Recast the lines of data between the line holding "This screenshot has width=553, height=674." and the line holding "tap(906, 54)", inclusive, as a numbered list, skipping any blank lines. Leave the pictures out of your answer.

Extracted data entries:
•••••
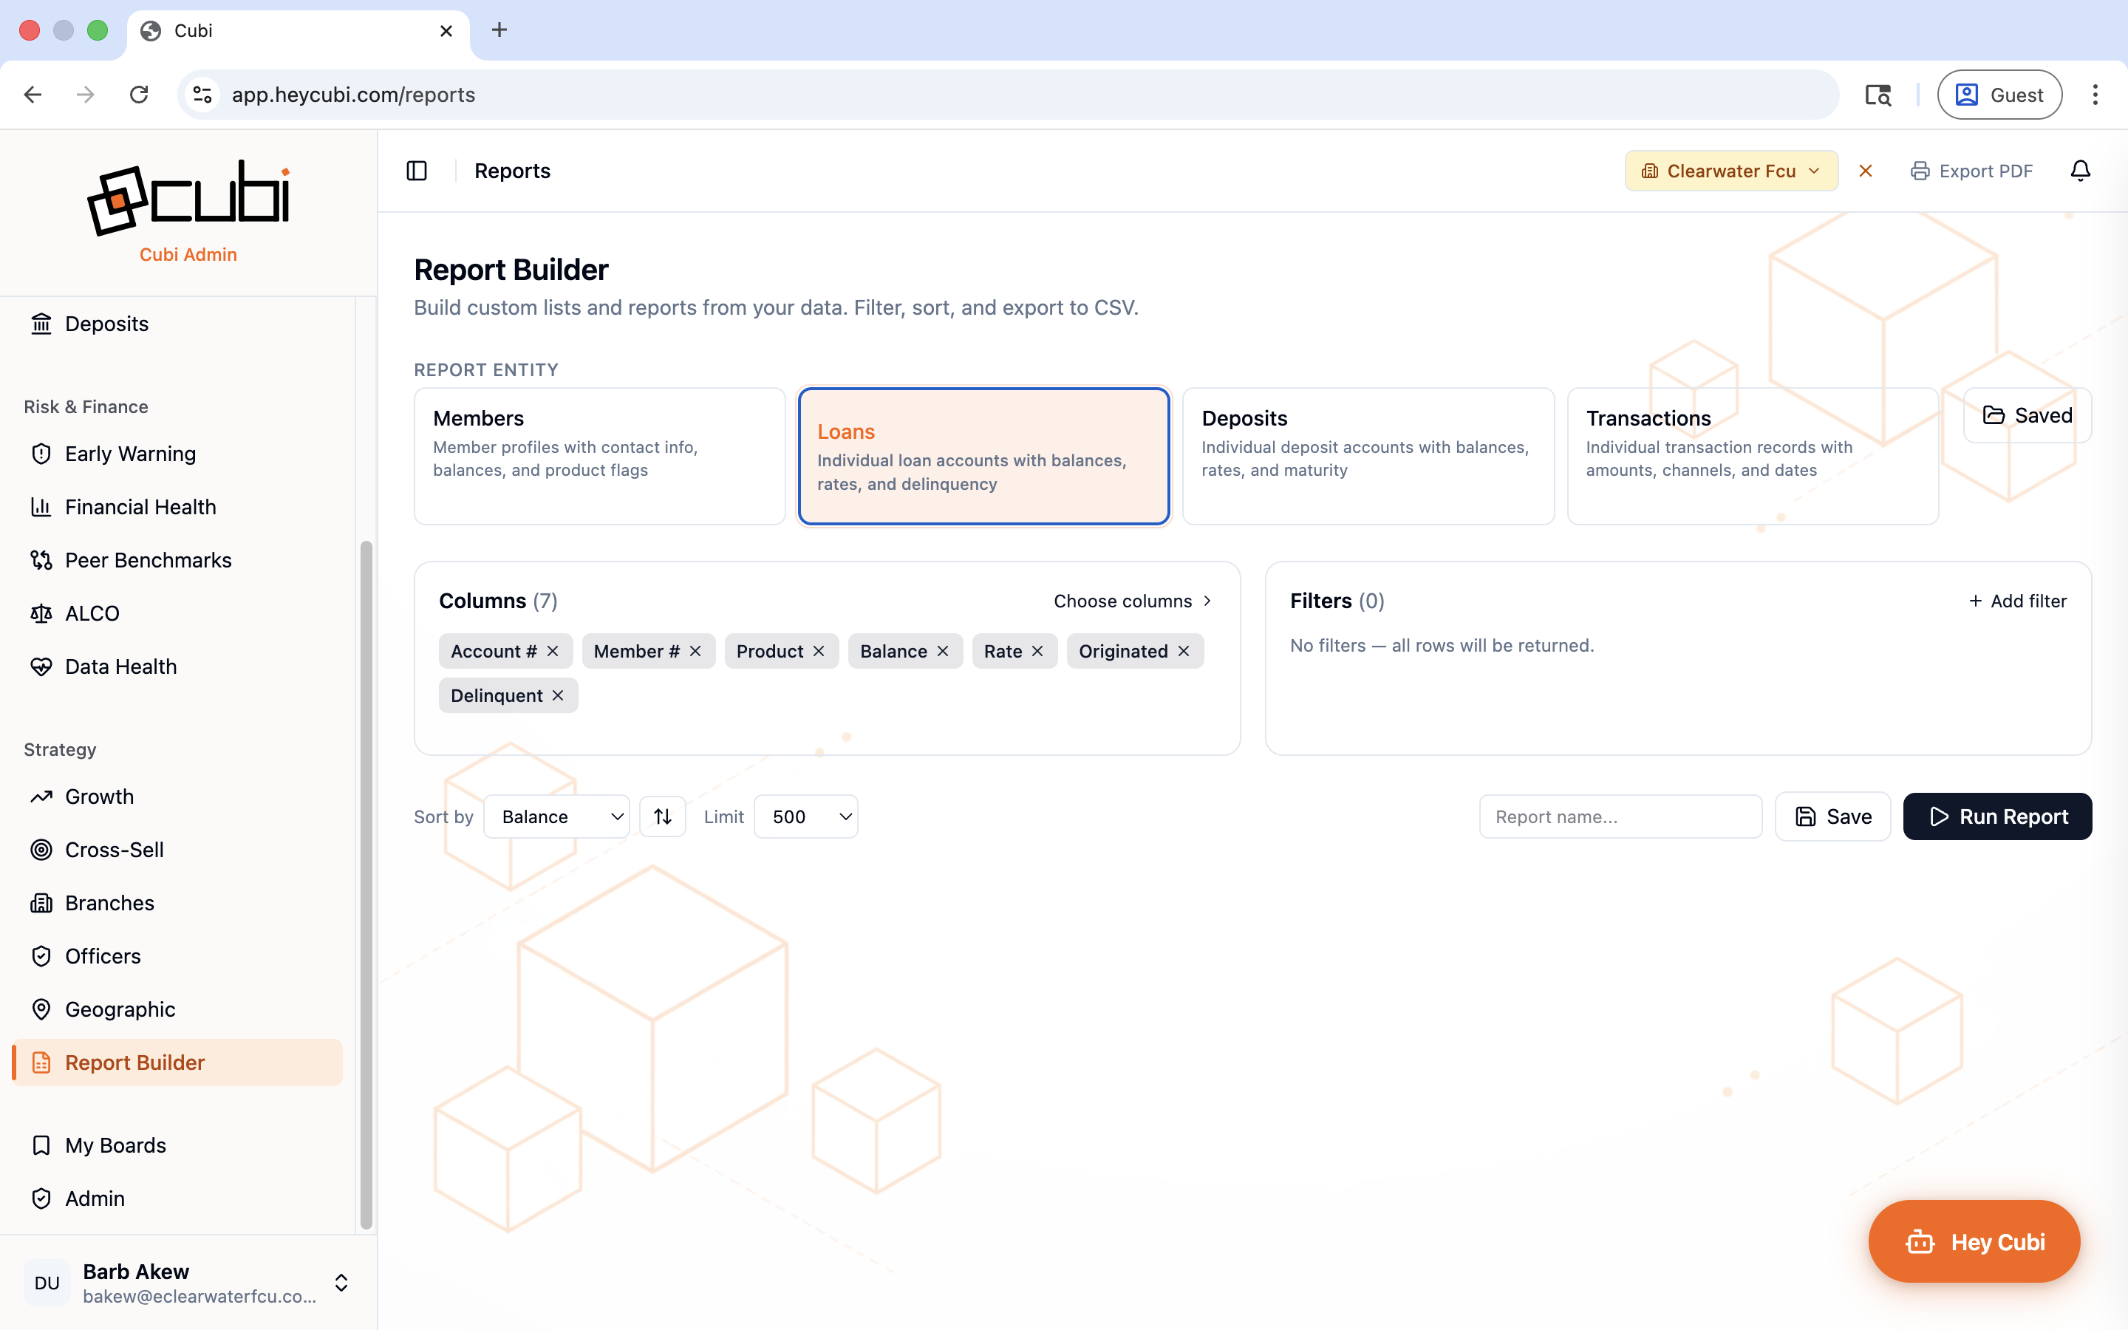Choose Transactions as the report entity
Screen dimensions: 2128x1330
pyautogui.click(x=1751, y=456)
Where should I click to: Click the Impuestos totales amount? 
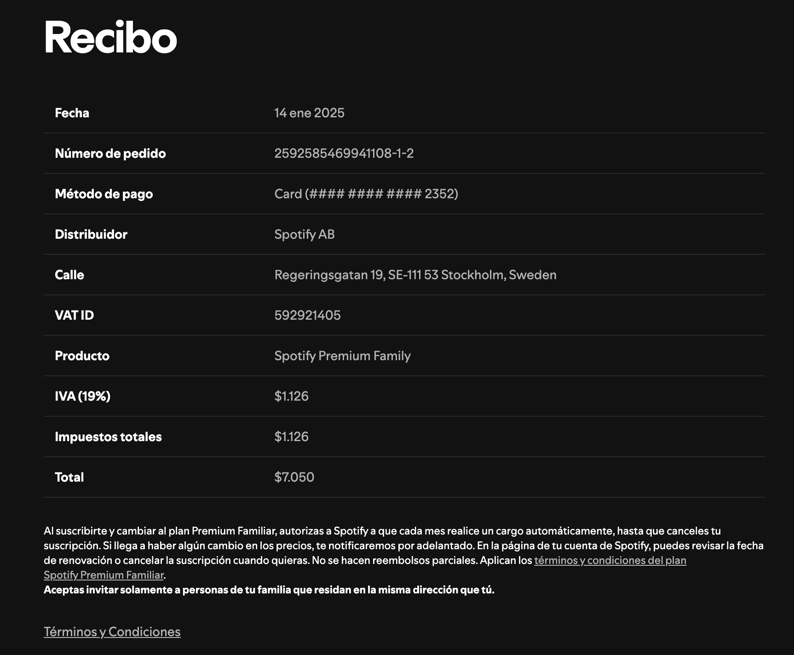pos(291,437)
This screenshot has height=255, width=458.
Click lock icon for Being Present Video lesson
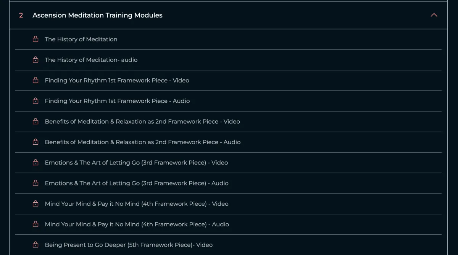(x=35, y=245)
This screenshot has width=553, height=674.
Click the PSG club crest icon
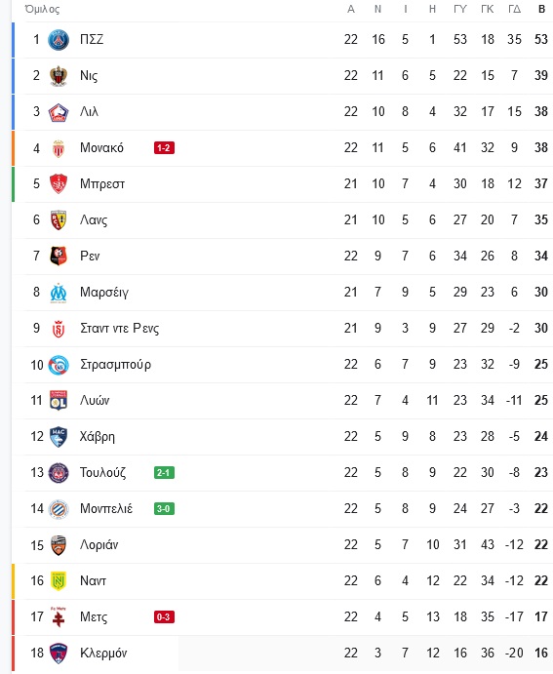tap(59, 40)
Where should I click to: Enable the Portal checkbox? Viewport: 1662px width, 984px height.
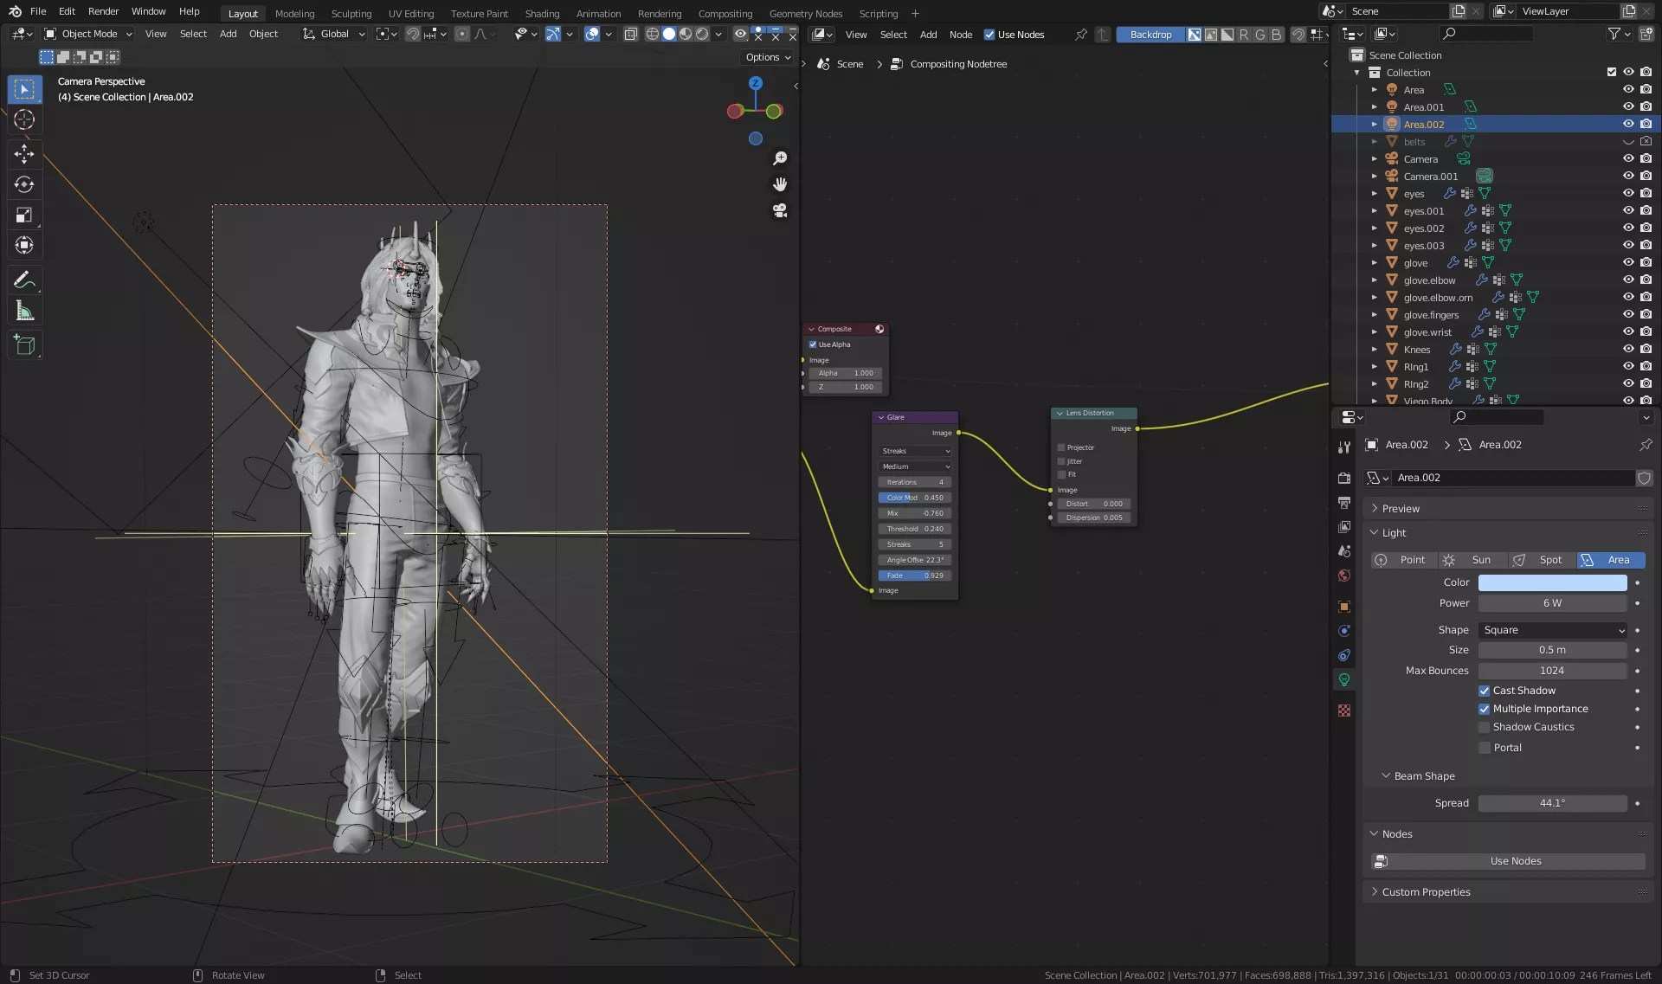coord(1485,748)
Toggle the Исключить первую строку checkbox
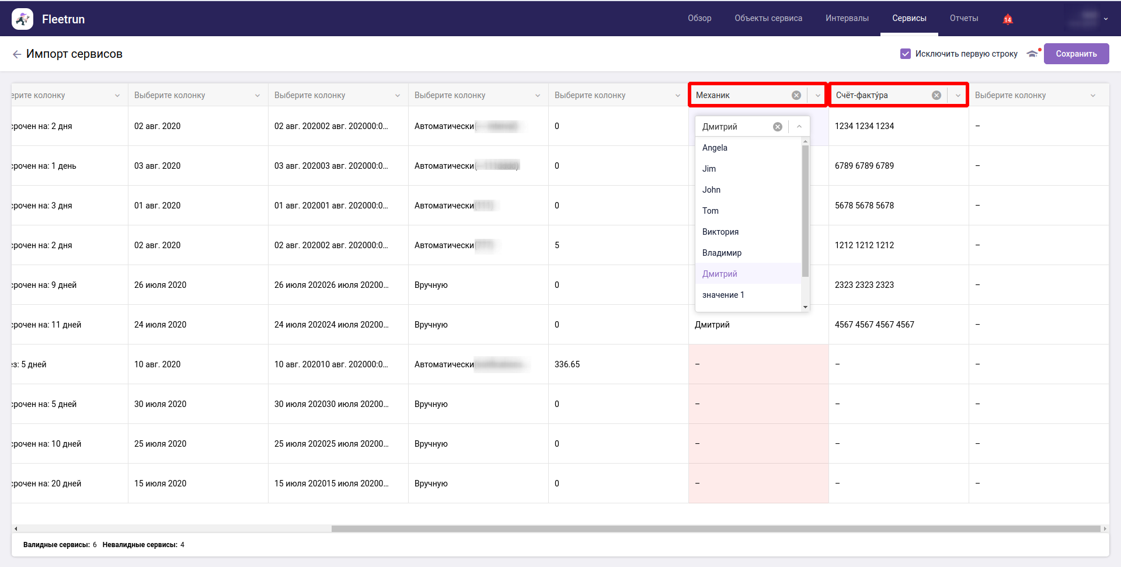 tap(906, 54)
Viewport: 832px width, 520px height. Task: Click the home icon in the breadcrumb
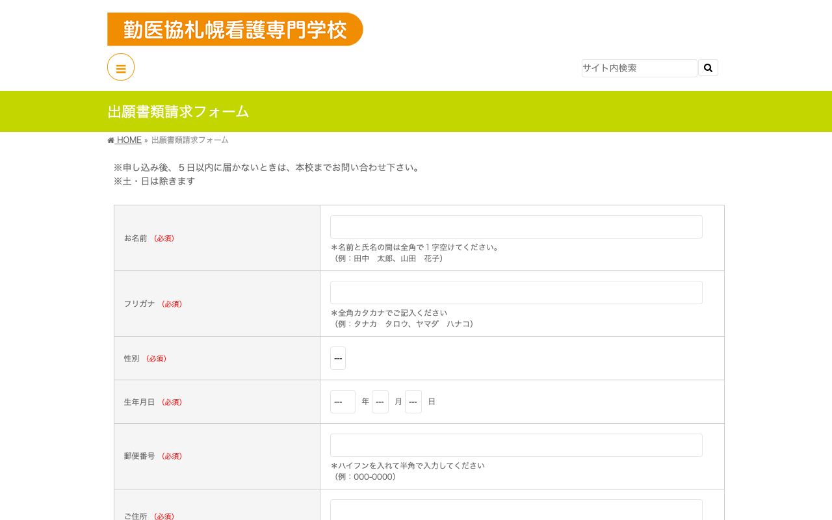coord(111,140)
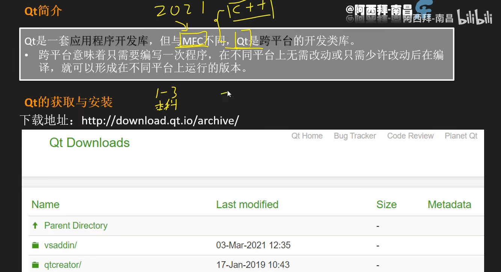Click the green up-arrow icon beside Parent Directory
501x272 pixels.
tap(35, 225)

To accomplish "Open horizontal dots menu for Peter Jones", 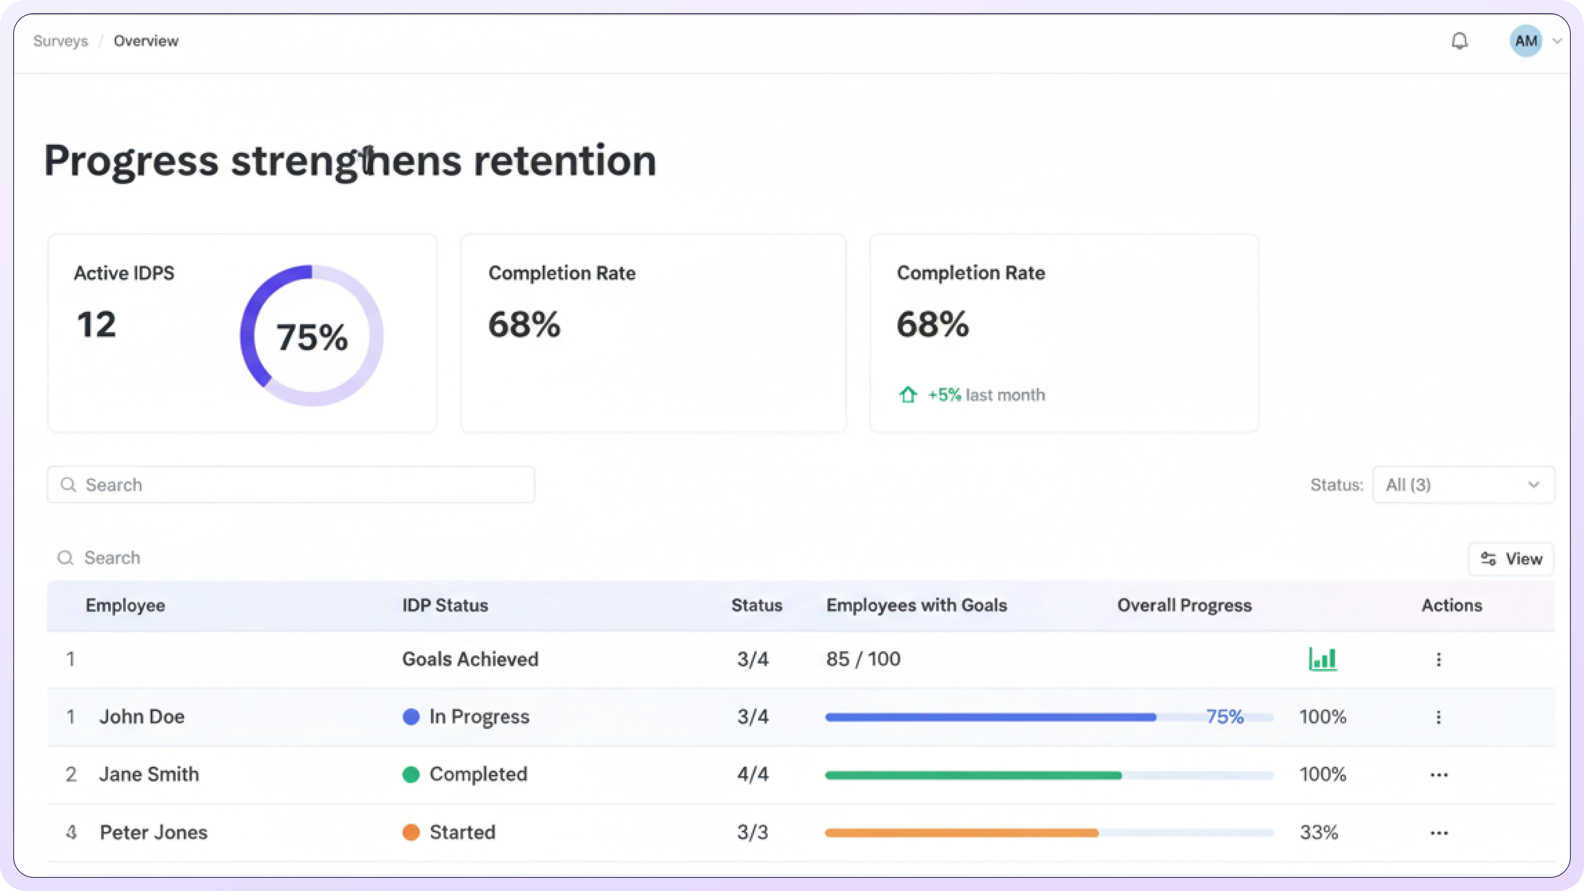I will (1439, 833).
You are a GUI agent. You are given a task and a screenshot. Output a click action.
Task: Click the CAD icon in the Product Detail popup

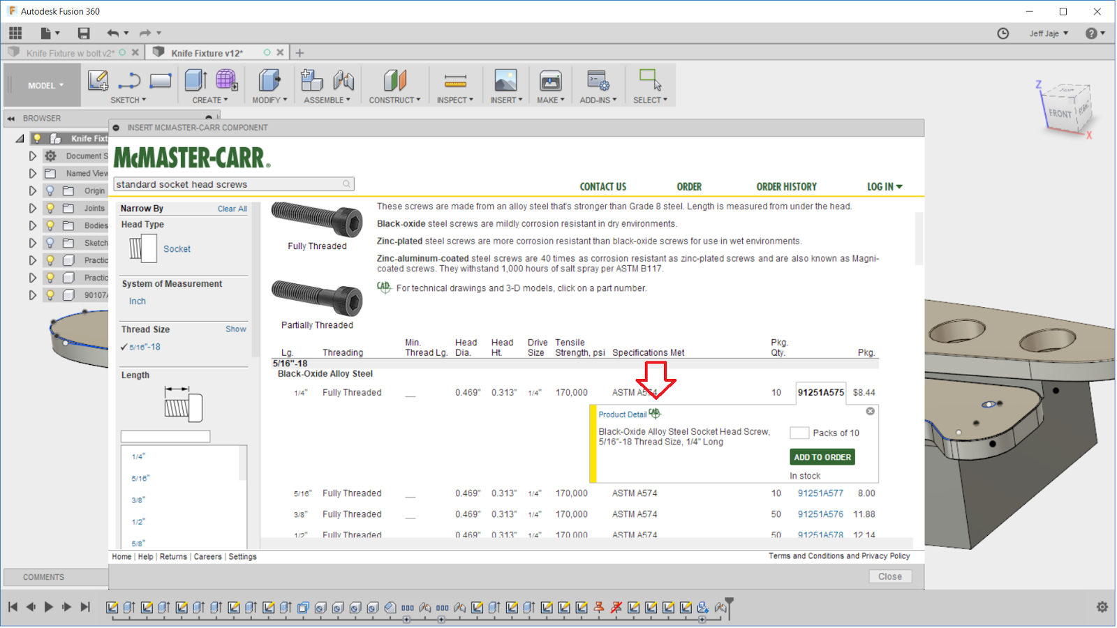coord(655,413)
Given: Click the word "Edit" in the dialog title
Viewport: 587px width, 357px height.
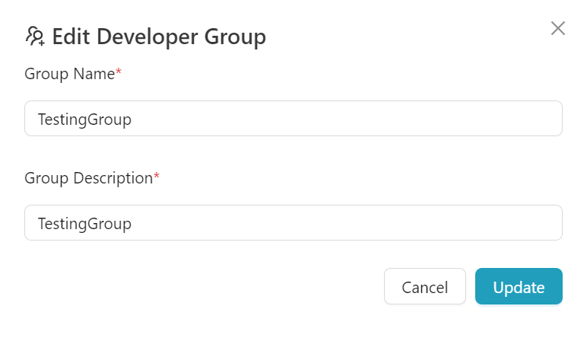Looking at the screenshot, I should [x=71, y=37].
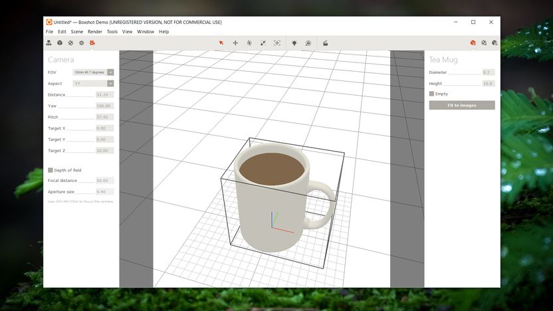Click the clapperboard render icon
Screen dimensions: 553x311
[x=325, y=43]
•••••
SOLUTION FOR THIS PROBLEM:
1. This screenshot has width=553, height=674.
2. Click the PSG club crest icon
3. tap(59, 40)
4. Where should I click to: Enable the Portal checkbox? Viewport: 1662px width, 984px height.
5. coord(1485,748)
6. Toggle the Исключить первую строку checkbox
7.  tap(906, 54)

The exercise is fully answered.